▶ Task to carry out
All lines from the opening of the entries below through the line containing "BIOPARC Valencia intensifica" must be output exactly as they appear, with no other lines.

▶ Given records
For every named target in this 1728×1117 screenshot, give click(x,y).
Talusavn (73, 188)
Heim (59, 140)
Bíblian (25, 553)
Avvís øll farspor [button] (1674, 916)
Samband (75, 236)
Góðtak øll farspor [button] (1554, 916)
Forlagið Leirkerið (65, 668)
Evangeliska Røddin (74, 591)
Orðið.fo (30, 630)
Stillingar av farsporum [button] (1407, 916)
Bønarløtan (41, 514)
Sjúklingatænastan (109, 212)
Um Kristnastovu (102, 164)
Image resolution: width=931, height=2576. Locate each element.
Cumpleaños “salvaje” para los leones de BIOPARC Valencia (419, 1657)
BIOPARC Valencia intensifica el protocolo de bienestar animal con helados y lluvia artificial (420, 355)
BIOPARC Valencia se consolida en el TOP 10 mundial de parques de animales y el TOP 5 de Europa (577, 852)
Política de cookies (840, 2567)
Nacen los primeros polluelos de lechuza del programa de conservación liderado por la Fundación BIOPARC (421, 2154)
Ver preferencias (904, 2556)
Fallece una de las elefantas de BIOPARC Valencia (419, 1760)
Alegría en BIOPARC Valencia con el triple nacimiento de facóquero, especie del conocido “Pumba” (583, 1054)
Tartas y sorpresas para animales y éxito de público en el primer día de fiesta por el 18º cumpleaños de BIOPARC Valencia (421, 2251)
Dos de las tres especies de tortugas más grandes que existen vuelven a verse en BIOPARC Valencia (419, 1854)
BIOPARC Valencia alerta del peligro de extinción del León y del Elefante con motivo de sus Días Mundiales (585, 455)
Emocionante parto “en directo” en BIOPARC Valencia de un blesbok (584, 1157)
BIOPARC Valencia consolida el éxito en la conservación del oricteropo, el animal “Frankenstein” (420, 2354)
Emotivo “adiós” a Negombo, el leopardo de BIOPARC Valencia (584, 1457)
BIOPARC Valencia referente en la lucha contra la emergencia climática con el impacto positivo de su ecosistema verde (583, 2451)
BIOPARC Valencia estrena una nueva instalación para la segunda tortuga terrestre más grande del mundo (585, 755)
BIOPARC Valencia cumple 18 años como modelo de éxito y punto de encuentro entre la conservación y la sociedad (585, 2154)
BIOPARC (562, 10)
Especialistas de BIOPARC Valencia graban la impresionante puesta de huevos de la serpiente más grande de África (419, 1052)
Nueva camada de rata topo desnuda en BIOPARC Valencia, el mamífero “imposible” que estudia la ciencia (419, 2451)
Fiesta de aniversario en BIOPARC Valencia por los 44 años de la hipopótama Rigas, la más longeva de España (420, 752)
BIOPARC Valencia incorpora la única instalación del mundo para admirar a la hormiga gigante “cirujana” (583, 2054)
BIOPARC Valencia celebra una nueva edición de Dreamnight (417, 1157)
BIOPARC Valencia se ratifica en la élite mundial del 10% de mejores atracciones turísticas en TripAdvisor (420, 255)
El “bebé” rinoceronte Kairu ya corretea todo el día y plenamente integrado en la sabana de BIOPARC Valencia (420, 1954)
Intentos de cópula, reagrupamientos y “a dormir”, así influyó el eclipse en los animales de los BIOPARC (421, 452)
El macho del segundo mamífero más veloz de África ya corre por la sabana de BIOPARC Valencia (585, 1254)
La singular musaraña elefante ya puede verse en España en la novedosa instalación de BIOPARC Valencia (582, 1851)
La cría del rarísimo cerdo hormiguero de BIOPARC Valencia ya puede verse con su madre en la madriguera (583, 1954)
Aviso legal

▶ Task result
For every named target in this 1728×1117 screenshot, give click(x,y).
Talusavn (73, 188)
Heim (59, 140)
Bíblian (25, 553)
Avvís øll farspor [button] (1674, 916)
Samband (75, 236)
Góðtak øll farspor [button] (1554, 916)
Forlagið Leirkerið (65, 668)
Evangeliska Røddin (74, 591)
Orðið.fo (30, 630)
Stillingar av farsporum [button] (1407, 916)
Bønarløtan (41, 514)
Sjúklingatænastan (109, 212)
Um Kristnastovu (102, 164)
Image resolution: width=931, height=2576. Locate each element.
Cumpleaños “salvaje” para los leones de BIOPARC Valencia (419, 1657)
BIOPARC Valencia intensifica el protocolo de bienestar animal con helados y lluvia artificial (420, 355)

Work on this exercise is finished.